Goal: In the indemnification agreement, what kind of company is STAR GAS LLC?

Page text:
>>>

INDEMNIFICATION AGREEMENT

 

Parties

 

This INDEMNIFICATION AGREEMENT (the “Agreement”) is made by STAR GAS LLC, a Delaware limited liability company (the “Company”), and              (the “Indemnitee”) as of              .

 

Background

 

A. Recently highly competent persons have become more reluctant to serve publicly-held companies as directors, officers, or in other capacities, unless they are provided with better protection from the risk of claims and actions against them arising out of their service to and activities on behalf of such corporations.

 

B. The high cost of obtaining adequate insurance and the uncertainties related to indemnification have increased the difficulty of attracting and retaining such persons.

 

C. The Board of Directors of the Company (the “Board”) has determined that the potential inability to attract and retain such persons is detrimental to the best interests of the Company’s securityholders and that such persons should be assured that they will have better protection in the future.

 

D. It is reasonable, prudent and necessary for the Company to obligate itself contractually to indemnify such persons to the fullest extent permitted by applicable law so that such persons will serve or continue to serve the Company free from undue concern that they will not be adequately indemnified.

 

E. In recognition of Indemnitee’s need for substantial protection against personal liability in order to enhance Indemnitee’s continued service to the Company in an effective manner and Indemnitee’s reliance on the protections currently provided by the Company’s Operating Agreement and in part to provide Indemnitee with specific contractual assurance that the protection promised thereby will be available to Indemnitee (regardless of, among other things, any amendment thereto or revocation thereof or any change in the composition of the Company’s Board of Directors or acquisition transaction relating to the Company), the Company wishes to provide in this Agreement for the indemnification of and the advancing of expenses to Indemnitee to the fullest extent permitted by law and as set forth in this Agreement, and, to the extent insurance is maintained, for the continued coverage of Indemnitee under the Company’s directors’ and officers’ liability insurance policies.

<<<

Provided data:

>>>

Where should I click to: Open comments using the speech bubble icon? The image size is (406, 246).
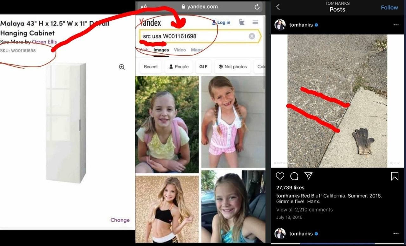(294, 176)

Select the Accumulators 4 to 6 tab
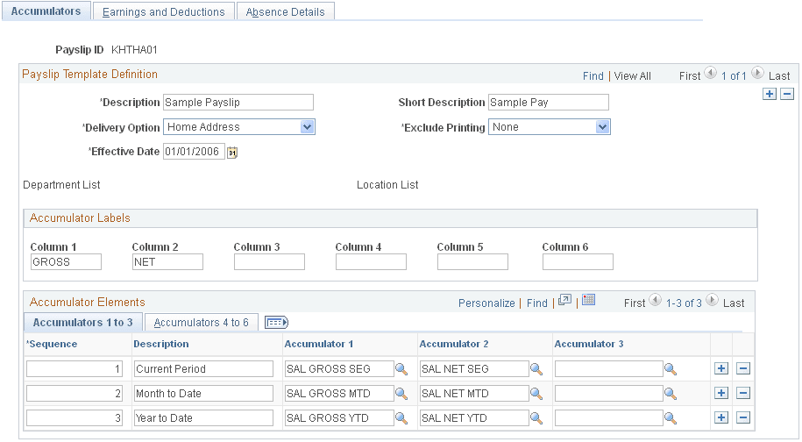201,322
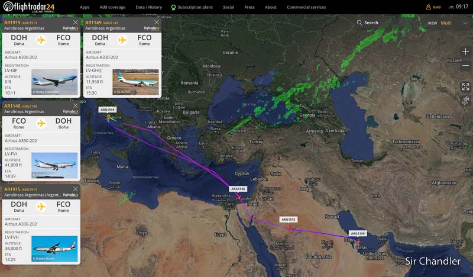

<<<

Answer: A Delaware limited liability company.